MATERIAL SUPPLIED below:

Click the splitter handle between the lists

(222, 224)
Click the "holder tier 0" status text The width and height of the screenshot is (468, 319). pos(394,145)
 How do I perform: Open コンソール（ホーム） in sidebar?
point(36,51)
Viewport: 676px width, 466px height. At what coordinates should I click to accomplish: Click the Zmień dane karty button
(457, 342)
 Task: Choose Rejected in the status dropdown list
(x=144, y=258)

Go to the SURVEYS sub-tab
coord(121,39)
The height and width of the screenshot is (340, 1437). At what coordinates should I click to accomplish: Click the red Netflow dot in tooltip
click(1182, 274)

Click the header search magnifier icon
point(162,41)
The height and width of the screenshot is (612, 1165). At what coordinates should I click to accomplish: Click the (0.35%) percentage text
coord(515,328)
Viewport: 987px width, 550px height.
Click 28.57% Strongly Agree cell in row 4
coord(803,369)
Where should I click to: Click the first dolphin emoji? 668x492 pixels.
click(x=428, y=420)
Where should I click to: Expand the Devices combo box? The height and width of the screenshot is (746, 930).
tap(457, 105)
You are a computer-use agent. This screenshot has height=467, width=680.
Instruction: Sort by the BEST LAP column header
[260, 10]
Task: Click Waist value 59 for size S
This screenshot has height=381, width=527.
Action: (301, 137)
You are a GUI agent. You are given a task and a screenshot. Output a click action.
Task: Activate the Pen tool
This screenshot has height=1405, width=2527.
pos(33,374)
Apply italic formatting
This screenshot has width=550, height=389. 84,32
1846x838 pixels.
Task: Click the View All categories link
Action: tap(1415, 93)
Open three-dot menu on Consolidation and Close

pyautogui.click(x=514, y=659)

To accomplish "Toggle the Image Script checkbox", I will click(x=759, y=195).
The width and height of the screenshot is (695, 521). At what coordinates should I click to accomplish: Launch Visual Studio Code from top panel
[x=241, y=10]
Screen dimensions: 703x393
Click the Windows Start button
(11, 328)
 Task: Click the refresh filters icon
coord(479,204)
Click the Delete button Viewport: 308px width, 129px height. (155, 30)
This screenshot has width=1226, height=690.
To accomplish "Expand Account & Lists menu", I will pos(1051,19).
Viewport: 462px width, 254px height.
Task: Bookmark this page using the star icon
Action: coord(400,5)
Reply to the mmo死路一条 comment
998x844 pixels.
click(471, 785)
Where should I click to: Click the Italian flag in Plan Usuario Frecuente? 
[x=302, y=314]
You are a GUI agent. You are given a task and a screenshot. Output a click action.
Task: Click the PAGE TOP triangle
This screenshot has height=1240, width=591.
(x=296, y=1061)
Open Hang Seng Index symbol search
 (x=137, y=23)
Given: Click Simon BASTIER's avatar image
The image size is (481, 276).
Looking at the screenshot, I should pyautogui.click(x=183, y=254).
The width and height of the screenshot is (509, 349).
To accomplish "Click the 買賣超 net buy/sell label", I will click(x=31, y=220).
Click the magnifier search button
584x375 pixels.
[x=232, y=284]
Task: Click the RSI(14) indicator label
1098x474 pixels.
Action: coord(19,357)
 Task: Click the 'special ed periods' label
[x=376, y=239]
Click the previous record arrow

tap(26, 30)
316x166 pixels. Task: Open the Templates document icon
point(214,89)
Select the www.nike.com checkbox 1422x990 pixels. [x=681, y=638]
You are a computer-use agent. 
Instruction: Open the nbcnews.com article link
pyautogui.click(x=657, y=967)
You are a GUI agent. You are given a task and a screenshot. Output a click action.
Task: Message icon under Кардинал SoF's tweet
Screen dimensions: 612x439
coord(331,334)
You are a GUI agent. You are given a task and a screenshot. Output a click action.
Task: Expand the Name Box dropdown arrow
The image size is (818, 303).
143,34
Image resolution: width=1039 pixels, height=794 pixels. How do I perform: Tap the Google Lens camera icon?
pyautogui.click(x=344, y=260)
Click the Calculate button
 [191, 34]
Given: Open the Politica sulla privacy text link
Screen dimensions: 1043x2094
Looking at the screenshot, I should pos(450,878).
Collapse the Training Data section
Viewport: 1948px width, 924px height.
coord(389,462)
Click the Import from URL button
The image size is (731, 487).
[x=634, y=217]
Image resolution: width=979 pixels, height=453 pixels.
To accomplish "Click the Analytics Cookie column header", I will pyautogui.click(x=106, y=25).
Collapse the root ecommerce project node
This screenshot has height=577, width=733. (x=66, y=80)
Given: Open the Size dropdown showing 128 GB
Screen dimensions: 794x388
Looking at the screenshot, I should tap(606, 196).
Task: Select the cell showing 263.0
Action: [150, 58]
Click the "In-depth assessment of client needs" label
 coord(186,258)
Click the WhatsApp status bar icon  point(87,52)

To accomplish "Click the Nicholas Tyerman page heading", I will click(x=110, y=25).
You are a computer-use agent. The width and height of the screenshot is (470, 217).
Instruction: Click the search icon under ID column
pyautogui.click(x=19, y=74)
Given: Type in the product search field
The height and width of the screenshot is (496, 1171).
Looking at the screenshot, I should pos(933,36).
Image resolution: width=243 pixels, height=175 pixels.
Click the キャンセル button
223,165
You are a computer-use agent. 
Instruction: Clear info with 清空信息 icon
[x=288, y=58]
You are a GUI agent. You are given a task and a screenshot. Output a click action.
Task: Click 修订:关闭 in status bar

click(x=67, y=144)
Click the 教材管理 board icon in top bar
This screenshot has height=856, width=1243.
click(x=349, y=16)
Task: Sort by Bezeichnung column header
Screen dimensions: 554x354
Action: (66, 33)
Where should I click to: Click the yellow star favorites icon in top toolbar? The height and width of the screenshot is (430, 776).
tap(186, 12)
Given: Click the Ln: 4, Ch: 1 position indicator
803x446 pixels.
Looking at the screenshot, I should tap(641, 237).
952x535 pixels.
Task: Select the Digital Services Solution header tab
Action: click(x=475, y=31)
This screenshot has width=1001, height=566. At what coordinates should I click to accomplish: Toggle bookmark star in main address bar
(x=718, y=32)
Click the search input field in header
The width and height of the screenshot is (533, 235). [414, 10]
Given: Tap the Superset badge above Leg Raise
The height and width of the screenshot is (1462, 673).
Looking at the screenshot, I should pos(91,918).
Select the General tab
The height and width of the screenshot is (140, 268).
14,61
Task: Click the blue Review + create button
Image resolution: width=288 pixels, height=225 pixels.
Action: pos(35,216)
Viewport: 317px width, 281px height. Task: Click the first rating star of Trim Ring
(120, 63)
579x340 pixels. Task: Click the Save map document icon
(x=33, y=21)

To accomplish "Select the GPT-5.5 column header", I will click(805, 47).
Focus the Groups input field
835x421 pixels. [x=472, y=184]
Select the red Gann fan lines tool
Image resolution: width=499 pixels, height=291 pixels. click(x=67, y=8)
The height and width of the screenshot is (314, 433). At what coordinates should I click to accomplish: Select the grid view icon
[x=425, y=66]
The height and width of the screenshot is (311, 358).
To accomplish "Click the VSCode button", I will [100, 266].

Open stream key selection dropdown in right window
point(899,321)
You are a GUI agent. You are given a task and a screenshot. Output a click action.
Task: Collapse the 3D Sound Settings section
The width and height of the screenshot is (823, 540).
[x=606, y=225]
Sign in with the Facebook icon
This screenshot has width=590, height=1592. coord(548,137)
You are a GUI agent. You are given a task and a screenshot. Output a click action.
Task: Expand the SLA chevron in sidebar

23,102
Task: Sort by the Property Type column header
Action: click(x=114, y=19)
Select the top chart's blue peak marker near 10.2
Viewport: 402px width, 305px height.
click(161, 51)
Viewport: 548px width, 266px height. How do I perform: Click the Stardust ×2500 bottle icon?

End of MATERIAL SUPPLIED.

● TASK DIRECTIONS
Return the entries above exactly as they appear.

● COMPLETED EXERCISE
Click the splitter handle between the lists

(222, 224)
Click the "holder tier 0" status text The width and height of the screenshot is (468, 319). pos(394,145)
 How do I perform: Open コンソール（ホーム） in sidebar?
point(36,51)
Viewport: 676px width, 466px height. At what coordinates should I click to accomplish: Click the Zmień dane karty button
(457, 342)
 Task: Choose Rejected in the status dropdown list
(x=144, y=258)

Go to the SURVEYS sub-tab
coord(121,39)
The height and width of the screenshot is (340, 1437). At what coordinates should I click to accomplish: Click the red Netflow dot in tooltip
click(1182, 274)

Click the header search magnifier icon
point(162,41)
The height and width of the screenshot is (612, 1165). At what coordinates should I click to accomplish: Click the (0.35%) percentage text
coord(515,328)
Viewport: 987px width, 550px height.
Click 28.57% Strongly Agree cell in row 4
coord(803,369)
Where should I click to: Click the first dolphin emoji? 668x492 pixels.
click(x=428, y=420)
Where should I click to: Expand the Devices combo box? The height and width of the screenshot is (746, 930).
tap(457, 105)
You are a computer-use agent. This screenshot has height=467, width=680.
Instruction: Sort by the BEST LAP column header
[260, 10]
Task: Click Waist value 59 for size S
This screenshot has height=381, width=527.
Action: (301, 137)
You are a GUI agent. You are given a task and a screenshot. Output a click action.
Task: Activate the Pen tool
This screenshot has height=1405, width=2527.
pos(33,374)
Apply italic formatting
This screenshot has width=550, height=389. 84,32
1846x838 pixels.
Task: Click the View All categories link
Action: tap(1415, 93)
Open three-dot menu on Consolidation and Close

pyautogui.click(x=514, y=659)

To accomplish "Toggle the Image Script checkbox", I will click(x=759, y=195).
The width and height of the screenshot is (695, 521). At what coordinates should I click to accomplish: Launch Visual Studio Code from top panel
[x=241, y=10]
Screen dimensions: 703x393
Click the Windows Start button
(11, 328)
 Task: Click the refresh filters icon
coord(479,204)
Click the Delete button Viewport: 308px width, 129px height. (155, 30)
This screenshot has width=1226, height=690.
To accomplish "Expand Account & Lists menu", I will pos(1051,19).
Viewport: 462px width, 254px height.
Task: Bookmark this page using the star icon
Action: coord(400,5)
Reply to the mmo死路一条 comment
998x844 pixels.
click(471, 785)
Where should I click to: Click the Italian flag in Plan Usuario Frecuente? 
[x=302, y=314]
You are a GUI agent. You are given a task and a screenshot. Output a click action.
Task: Click the PAGE TOP triangle
This screenshot has height=1240, width=591.
(x=296, y=1061)
Open Hang Seng Index symbol search
 (x=137, y=23)
Given: Click Simon BASTIER's avatar image
The image size is (481, 276).
Looking at the screenshot, I should pyautogui.click(x=183, y=254).
The width and height of the screenshot is (509, 349).
To accomplish "Click the 買賣超 net buy/sell label", I will click(x=31, y=220).
Click the magnifier search button
584x375 pixels.
[x=232, y=284]
Task: Click the RSI(14) indicator label
1098x474 pixels.
Action: coord(19,357)
 Task: Click the 'special ed periods' label
[x=376, y=239]
Click the previous record arrow

tap(26, 30)
316x166 pixels. Task: Open the Templates document icon
point(214,89)
Select the www.nike.com checkbox 1422x990 pixels. [x=681, y=638]
You are a computer-use agent. 
Instruction: Open the nbcnews.com article link
pyautogui.click(x=657, y=967)
You are a GUI agent. You are given a task and a screenshot. Output a click action.
Task: Message icon under Кардинал SoF's tweet
Screen dimensions: 612x439
coord(331,334)
You are a GUI agent. You are given a task and a screenshot. Output a click action.
Task: Expand the Name Box dropdown arrow
The image size is (818, 303).
143,34
Image resolution: width=1039 pixels, height=794 pixels. How do I perform: Tap the Google Lens camera icon?
pyautogui.click(x=344, y=260)
Click the Calculate button
 [191, 34]
Given: Open the Politica sulla privacy text link
Screen dimensions: 1043x2094
Looking at the screenshot, I should pos(450,878).
Collapse the Training Data section
Viewport: 1948px width, 924px height.
coord(389,462)
Click the Import from URL button
The image size is (731, 487).
[x=634, y=217]
Image resolution: width=979 pixels, height=453 pixels.
To accomplish "Click the Analytics Cookie column header", I will pyautogui.click(x=106, y=25).
Collapse the root ecommerce project node
This screenshot has height=577, width=733. (x=66, y=80)
Given: Open the Size dropdown showing 128 GB
Screen dimensions: 794x388
Looking at the screenshot, I should tap(606, 196).
Task: Select the cell showing 263.0
Action: [150, 58]
Click the "In-depth assessment of client needs" label
 coord(186,258)
Click the WhatsApp status bar icon  point(87,52)

To accomplish "Click the Nicholas Tyerman page heading", I will click(x=110, y=25).
You are a computer-use agent. The width and height of the screenshot is (470, 217).
Instruction: Click the search icon under ID column
pyautogui.click(x=19, y=74)
Given: Type in the product search field
The height and width of the screenshot is (496, 1171).
Looking at the screenshot, I should pos(933,36).
Image resolution: width=243 pixels, height=175 pixels.
Click the キャンセル button
223,165
You are a computer-use agent. 
Instruction: Clear info with 清空信息 icon
[x=288, y=58]
You are a GUI agent. You are given a task and a screenshot. Output a click action.
Task: Click 修订:关闭 in status bar

click(x=67, y=144)
Click the 教材管理 board icon in top bar
This screenshot has height=856, width=1243.
click(x=349, y=16)
Task: Sort by Bezeichnung column header
Screen dimensions: 554x354
Action: (66, 33)
Where should I click to: Click the yellow star favorites icon in top toolbar? The height and width of the screenshot is (430, 776).
tap(186, 12)
Given: Click the Ln: 4, Ch: 1 position indicator
803x446 pixels.
Looking at the screenshot, I should tap(641, 237).
952x535 pixels.
Task: Select the Digital Services Solution header tab
Action: click(x=475, y=31)
This screenshot has width=1001, height=566. At what coordinates should I click to accomplish: Toggle bookmark star in main address bar
(x=718, y=32)
Click the search input field in header
The width and height of the screenshot is (533, 235). [414, 10]
Given: Tap the Superset badge above Leg Raise
The height and width of the screenshot is (1462, 673).
Looking at the screenshot, I should pos(91,918).
Select the General tab
The height and width of the screenshot is (140, 268).
14,61
Task: Click the blue Review + create button
Image resolution: width=288 pixels, height=225 pixels.
Action: pos(35,216)
Viewport: 317px width, 281px height. Task: Click the first rating star of Trim Ring
(120, 63)
579x340 pixels. Task: Click the Save map document icon
(x=33, y=21)

To accomplish "Select the GPT-5.5 column header", I will click(805, 47).
Focus the Groups input field
835x421 pixels. [x=472, y=184]
Select the red Gann fan lines tool
Image resolution: width=499 pixels, height=291 pixels. click(x=67, y=8)
The height and width of the screenshot is (314, 433). At what coordinates should I click to accomplish: Select the grid view icon
[x=425, y=66]
The height and width of the screenshot is (311, 358).
To accomplish "Click the VSCode button", I will [100, 266].

Open stream key selection dropdown in right window
point(899,321)
You are a GUI agent. You are given a task and a screenshot. Output a click action.
Task: Collapse the 3D Sound Settings section
The width and height of the screenshot is (823, 540).
[x=606, y=225]
Sign in with the Facebook icon
This screenshot has width=590, height=1592. coord(548,137)
You are a GUI agent. You are given a task and a screenshot. Output a click action.
Task: Expand the SLA chevron in sidebar

23,102
Task: Sort by the Property Type column header
Action: click(x=114, y=19)
Select the top chart's blue peak marker near 10.2
Viewport: 402px width, 305px height.
click(161, 51)
Viewport: 548px width, 266px height. How do I perform: Click the Stardust ×2500 bottle icon?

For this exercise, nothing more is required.